YOUR GOAL: In the review of Pizzas and Promises below, condense the paragraph beginning "Lenny Milano is a likable kid" into a short bulleted list that preserves its main points.

─── DOCUMENT TEXT

The cock crowed at midnight and there are foxen in the henhice. The
tide is rising, so don't let the turkeys stop you from discussing

Pizzas and Promises



Laurie's Review
Melanie's Review



Laurie's Review:

This isn't one of my favorite eps and it's not a very strong one as far as Due South goes but it is watchable and has some good dramatic and comic moments. The story isn't complex or intense and there's no question that Ben and Ray will solve the case, so I focus on their friendship, which is still in the formative stage, and the sibling bickering. The strength of this ep lies in the interactions between Ray and Ben and brother and sister.

One of the most charming things about Pizzas & Promises is that the opening and end scenes are so similar, except Ray is now singing a different tune when faced with the prospect of having to pay for the pizza. This bit of conversation is classic: Ray says, "You believe these skinflints? They couldn't have just ordered from across the street?" and Ben remarks (throwing Ray's words back at him), "Maybe they wanted the perfect pizza at a perfect price."

The Markles are so stereotyped that it's laughable. It's hard to take them seriously, even when they're cheating people and stealing cars. Salesman Gary is good for a few laughs ("Be careful out there," "Chipped my plaque"). I didn't know that Patrick McKenna played dorky Harold on Red Green until long after I saw this ep and even now it's hard to spot the resemblance.

Lenny Milano is a likable kid, but he's disillusioned with the system and isn't used to anyone giving him a break. He knows how to deal with and what to expect from the Ray Vecchios and parole officers of the world, but he's not prepared for someone like Benton Fraser, who has faith in him and wants to help.

──────
─── PROVIDED INFORMATION

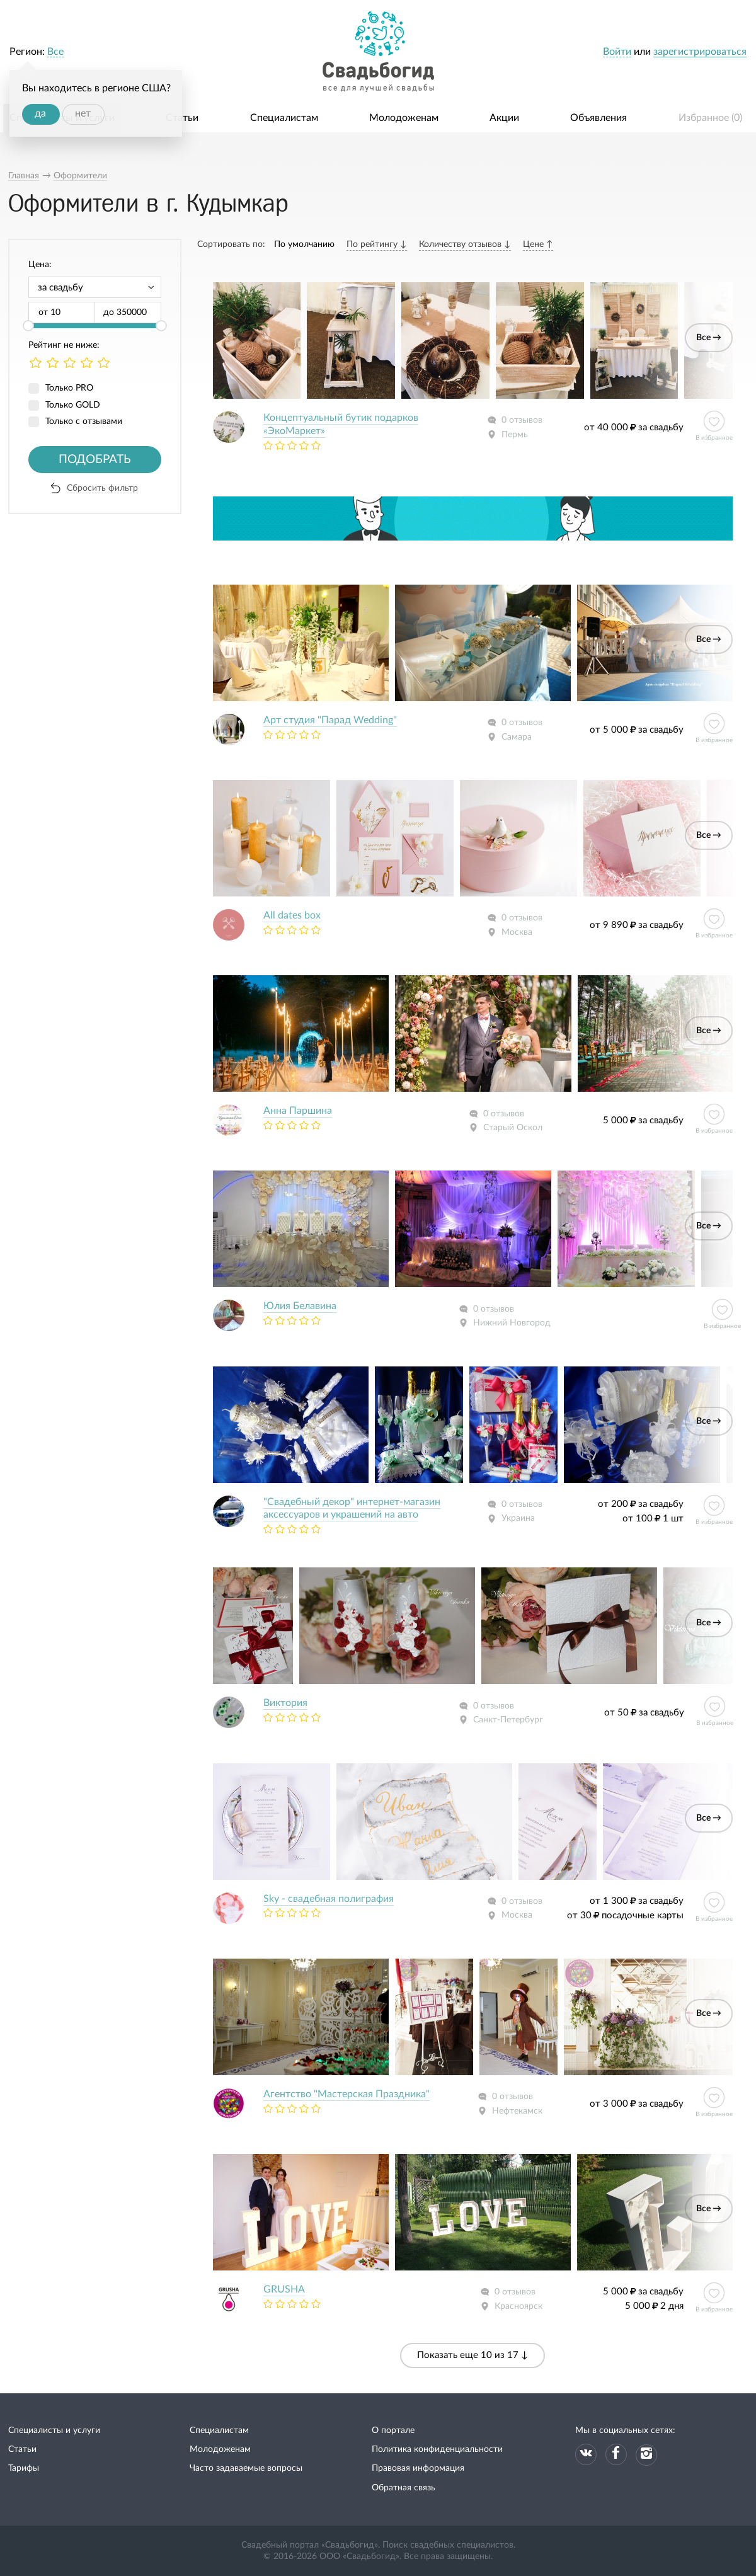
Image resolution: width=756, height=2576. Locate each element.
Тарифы (23, 2468)
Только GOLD (72, 405)
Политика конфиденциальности (437, 2449)
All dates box (292, 915)
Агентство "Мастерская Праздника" (346, 2094)
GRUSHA (284, 2289)
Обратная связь (403, 2487)
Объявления (598, 118)
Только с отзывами (83, 421)
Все (55, 52)
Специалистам (284, 118)
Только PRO (69, 388)
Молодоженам (403, 118)
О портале (393, 2430)
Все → (708, 337)
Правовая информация (418, 2468)
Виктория (285, 1703)
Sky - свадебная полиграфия (328, 1899)
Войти (617, 52)
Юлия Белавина (299, 1306)
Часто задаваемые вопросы (246, 2468)
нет (83, 113)
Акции (504, 118)
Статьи (182, 118)
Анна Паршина (297, 1111)
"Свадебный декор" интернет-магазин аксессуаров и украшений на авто (351, 1508)
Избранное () (710, 118)
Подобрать (95, 460)
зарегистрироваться (700, 52)
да (40, 113)
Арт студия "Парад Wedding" (330, 720)
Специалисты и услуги (54, 2430)
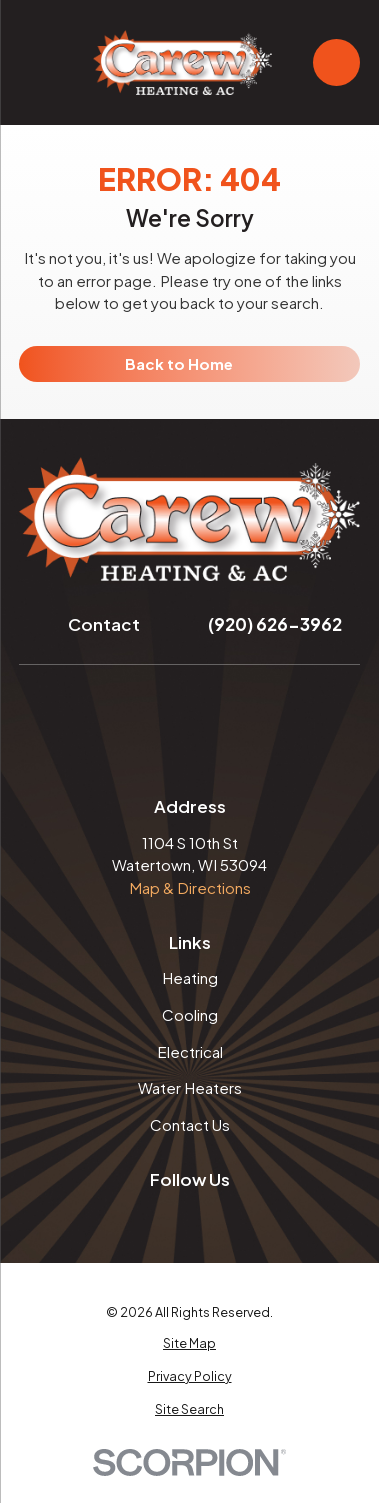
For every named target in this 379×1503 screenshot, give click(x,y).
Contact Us (190, 1124)
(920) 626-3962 (275, 624)
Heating (190, 977)
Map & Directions (190, 887)
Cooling (190, 1014)
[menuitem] (189, 1343)
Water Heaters (190, 1087)
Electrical (190, 1051)
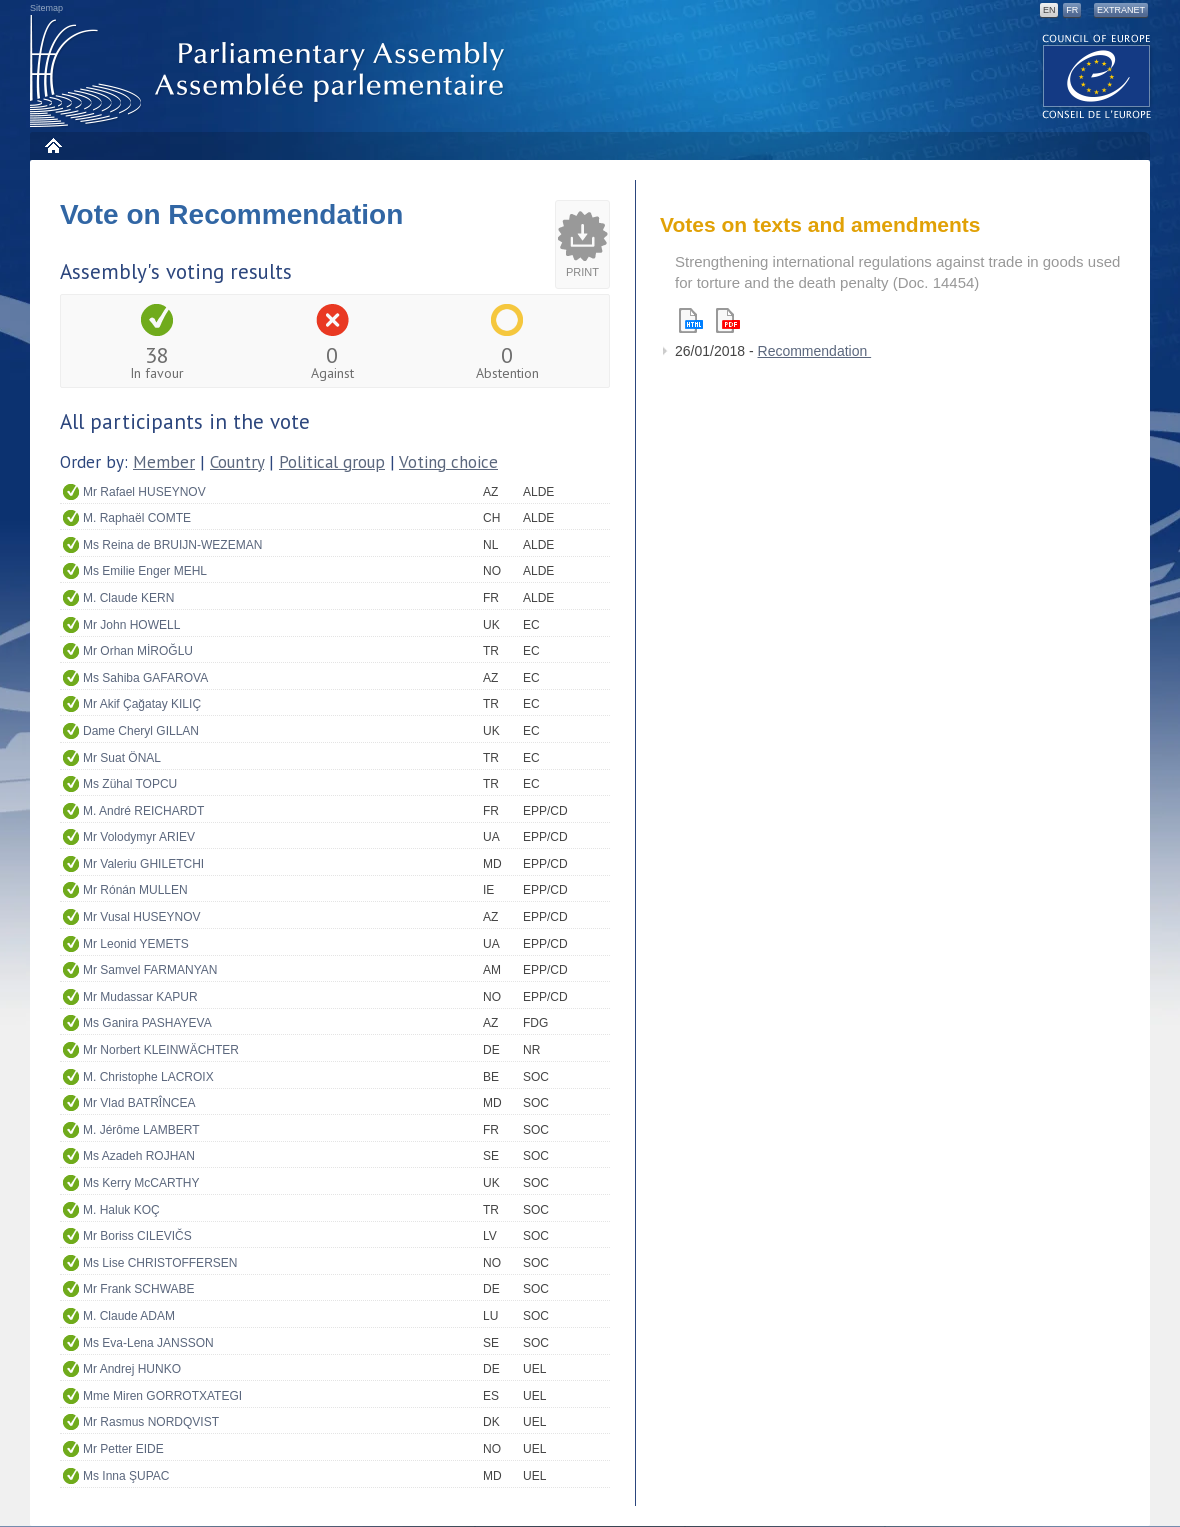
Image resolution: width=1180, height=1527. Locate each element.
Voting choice (448, 462)
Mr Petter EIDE (123, 1449)
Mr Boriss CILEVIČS (137, 1236)
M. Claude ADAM (129, 1316)
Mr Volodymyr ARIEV (139, 837)
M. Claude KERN (128, 598)
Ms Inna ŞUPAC (126, 1476)
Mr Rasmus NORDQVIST (151, 1422)
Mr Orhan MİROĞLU (138, 651)
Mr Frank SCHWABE (139, 1289)
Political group (332, 462)
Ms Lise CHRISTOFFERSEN (160, 1263)
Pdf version (728, 320)
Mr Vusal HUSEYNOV (142, 917)
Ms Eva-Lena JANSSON (148, 1343)
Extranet (1121, 10)
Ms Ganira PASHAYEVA (147, 1023)
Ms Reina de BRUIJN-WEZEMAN (172, 545)
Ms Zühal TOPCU (130, 784)
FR (1072, 10)
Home (52, 145)
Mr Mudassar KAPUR (140, 997)
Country (237, 462)
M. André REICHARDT (143, 811)
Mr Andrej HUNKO (132, 1369)
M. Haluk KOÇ (121, 1210)
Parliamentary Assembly (271, 71)
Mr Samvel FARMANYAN (150, 970)
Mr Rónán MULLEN (135, 890)
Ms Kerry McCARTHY (141, 1183)
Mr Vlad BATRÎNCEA (139, 1103)
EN (1049, 10)
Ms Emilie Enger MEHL (145, 571)
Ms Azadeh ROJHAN (139, 1156)
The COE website (1097, 75)
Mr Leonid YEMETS (136, 944)
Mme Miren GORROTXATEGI (162, 1396)
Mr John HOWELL (131, 625)
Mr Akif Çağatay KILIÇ (142, 704)
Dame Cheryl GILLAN (141, 731)
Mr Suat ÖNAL (122, 758)
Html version (691, 320)
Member (164, 462)
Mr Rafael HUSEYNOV (144, 492)
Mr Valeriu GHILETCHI (143, 864)
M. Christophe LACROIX (148, 1077)
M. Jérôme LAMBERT (141, 1130)
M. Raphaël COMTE (137, 518)
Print (582, 272)
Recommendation (815, 351)
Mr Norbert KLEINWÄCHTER (161, 1050)
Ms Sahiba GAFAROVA (145, 678)
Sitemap (46, 8)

──────

TASK SOLUTION:
- Lenny Milano is likable but disillusioned with the system.
- He is not used to anyone giving him a break.
- He knows how to deal with people like Ray Vecchio and parole officers, and what to expect from them.
- He is unprepared for Benton Fraser, who has faith in him and wants to help.